[WORK TO BE COMPLETED]: Provide only the number of lines in the following data that contain "menu".

---------- EXCERPTED RECORDS

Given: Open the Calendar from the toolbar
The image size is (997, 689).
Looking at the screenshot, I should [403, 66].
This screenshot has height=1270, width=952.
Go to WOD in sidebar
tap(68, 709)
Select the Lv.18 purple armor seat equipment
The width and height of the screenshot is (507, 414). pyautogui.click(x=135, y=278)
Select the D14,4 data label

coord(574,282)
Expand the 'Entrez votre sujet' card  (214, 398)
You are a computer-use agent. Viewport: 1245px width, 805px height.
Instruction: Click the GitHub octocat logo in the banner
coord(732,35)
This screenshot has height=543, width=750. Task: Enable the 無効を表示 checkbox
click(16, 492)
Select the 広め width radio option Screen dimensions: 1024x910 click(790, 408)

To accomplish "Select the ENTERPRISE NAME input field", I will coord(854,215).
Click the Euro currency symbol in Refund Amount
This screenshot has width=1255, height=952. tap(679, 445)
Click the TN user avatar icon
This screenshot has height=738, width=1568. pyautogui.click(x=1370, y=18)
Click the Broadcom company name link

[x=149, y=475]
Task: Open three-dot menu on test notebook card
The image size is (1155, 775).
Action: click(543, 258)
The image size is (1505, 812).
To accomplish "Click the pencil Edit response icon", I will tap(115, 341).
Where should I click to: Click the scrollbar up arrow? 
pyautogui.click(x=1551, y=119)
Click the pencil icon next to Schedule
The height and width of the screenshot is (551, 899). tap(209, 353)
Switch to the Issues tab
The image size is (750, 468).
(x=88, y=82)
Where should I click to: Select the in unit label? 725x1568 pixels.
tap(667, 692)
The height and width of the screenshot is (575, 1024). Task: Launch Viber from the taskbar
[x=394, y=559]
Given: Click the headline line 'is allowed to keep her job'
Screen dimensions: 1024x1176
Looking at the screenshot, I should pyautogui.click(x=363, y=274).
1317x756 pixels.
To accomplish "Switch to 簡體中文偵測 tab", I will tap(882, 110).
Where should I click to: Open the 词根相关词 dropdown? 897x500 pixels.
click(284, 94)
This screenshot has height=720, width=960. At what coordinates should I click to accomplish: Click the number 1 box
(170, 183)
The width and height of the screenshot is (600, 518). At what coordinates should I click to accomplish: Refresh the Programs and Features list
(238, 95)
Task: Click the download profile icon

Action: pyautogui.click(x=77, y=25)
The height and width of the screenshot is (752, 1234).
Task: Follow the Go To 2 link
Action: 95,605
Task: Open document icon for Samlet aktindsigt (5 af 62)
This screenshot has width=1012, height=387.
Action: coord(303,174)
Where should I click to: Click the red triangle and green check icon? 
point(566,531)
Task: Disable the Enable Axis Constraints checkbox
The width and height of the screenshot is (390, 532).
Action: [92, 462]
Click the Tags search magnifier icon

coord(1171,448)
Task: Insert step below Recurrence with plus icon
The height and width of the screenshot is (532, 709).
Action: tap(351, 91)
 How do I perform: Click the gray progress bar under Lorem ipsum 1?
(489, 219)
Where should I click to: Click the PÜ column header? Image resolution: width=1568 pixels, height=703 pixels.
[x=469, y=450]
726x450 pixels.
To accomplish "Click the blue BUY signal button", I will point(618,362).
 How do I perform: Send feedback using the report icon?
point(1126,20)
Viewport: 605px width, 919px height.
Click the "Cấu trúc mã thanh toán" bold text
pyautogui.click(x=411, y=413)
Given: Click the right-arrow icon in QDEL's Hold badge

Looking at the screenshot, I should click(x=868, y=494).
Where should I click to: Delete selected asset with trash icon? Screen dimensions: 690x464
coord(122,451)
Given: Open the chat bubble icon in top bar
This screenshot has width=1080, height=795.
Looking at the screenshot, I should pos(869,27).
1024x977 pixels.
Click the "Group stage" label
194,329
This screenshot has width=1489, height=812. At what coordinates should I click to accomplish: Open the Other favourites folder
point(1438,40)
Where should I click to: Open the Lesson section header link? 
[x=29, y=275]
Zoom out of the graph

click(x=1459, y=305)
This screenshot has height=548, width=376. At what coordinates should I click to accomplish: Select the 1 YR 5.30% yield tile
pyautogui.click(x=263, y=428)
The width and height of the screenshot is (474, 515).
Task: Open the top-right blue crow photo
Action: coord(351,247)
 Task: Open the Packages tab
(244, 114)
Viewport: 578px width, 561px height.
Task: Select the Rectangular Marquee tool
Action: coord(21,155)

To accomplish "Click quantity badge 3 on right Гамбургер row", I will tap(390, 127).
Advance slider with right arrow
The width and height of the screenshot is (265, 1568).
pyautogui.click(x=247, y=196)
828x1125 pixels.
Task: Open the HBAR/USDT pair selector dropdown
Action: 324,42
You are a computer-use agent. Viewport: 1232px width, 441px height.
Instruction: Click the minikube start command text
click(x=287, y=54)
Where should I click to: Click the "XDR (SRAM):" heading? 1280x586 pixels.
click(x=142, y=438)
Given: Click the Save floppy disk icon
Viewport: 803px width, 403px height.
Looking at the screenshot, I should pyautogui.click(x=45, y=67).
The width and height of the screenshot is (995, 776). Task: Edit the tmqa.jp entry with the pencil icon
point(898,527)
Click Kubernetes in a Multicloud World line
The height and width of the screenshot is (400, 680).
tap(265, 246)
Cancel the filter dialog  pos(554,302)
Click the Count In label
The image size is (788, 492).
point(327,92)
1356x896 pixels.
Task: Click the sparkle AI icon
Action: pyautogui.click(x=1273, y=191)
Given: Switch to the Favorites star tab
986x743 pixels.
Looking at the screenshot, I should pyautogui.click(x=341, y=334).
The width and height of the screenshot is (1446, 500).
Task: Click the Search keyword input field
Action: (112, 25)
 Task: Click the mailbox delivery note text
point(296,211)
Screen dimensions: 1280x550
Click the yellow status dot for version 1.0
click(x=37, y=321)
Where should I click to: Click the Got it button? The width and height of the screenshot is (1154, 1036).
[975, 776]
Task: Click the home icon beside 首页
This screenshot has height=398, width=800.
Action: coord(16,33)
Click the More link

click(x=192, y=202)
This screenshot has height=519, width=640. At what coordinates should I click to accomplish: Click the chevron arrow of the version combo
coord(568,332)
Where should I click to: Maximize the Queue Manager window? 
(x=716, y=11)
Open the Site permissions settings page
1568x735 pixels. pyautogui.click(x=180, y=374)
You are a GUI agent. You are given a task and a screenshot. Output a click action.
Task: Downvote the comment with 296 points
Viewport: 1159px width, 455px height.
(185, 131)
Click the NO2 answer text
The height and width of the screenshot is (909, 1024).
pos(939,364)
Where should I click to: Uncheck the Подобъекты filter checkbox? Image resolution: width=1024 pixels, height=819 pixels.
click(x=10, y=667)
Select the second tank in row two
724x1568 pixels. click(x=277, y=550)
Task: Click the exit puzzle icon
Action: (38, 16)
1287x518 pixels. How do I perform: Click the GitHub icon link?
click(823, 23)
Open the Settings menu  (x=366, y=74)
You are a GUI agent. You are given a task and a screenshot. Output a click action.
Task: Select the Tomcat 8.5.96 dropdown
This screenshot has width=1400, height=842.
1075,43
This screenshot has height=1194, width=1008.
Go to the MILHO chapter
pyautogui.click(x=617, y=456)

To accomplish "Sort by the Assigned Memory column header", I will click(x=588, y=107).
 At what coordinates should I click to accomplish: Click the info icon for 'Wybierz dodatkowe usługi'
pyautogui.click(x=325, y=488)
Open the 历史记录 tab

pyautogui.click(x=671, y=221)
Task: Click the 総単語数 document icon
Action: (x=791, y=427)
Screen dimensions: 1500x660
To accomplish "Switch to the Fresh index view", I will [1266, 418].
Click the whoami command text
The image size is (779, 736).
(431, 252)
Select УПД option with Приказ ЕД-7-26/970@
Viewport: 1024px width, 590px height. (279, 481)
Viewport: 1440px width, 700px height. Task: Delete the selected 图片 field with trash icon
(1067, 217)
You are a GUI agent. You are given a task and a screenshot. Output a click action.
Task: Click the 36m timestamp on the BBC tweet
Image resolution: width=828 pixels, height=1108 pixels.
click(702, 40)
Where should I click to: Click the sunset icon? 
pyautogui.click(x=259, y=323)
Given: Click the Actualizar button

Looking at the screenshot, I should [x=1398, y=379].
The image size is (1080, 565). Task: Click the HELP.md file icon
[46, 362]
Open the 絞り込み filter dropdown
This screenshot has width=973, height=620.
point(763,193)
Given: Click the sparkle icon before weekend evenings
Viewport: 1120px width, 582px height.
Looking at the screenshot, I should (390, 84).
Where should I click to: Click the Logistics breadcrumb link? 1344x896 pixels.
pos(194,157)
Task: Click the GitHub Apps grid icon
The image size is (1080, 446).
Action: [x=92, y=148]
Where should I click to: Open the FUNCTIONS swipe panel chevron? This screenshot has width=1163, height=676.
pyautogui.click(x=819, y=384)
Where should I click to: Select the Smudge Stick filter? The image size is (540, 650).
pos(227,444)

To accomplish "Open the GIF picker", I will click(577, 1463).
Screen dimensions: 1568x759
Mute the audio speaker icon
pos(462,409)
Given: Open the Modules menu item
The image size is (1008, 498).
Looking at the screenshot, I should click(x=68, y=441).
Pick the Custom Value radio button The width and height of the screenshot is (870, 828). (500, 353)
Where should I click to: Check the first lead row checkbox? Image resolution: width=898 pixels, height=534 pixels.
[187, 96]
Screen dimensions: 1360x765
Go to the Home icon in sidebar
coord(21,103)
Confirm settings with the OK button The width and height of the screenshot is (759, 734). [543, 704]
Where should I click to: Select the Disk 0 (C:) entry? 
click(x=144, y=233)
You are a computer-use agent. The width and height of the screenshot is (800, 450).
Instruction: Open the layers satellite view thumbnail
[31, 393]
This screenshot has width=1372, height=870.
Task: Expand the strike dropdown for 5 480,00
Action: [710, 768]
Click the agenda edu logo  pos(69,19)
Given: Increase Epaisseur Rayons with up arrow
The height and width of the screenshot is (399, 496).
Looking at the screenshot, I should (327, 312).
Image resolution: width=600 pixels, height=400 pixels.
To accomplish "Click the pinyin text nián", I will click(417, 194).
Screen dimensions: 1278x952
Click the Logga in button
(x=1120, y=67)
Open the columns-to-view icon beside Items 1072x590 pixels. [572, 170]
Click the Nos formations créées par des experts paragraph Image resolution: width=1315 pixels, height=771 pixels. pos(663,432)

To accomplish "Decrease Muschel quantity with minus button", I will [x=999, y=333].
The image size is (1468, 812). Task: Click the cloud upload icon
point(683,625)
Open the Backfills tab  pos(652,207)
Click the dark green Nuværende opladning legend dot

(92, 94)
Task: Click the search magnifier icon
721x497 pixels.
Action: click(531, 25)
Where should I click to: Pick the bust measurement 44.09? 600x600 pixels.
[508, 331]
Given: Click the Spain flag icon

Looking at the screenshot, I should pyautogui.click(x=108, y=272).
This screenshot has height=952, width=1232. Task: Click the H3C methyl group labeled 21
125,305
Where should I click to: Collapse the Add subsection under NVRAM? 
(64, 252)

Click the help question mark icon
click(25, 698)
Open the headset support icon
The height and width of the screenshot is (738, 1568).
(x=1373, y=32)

--------------------

[RESPONSE AREA]: 3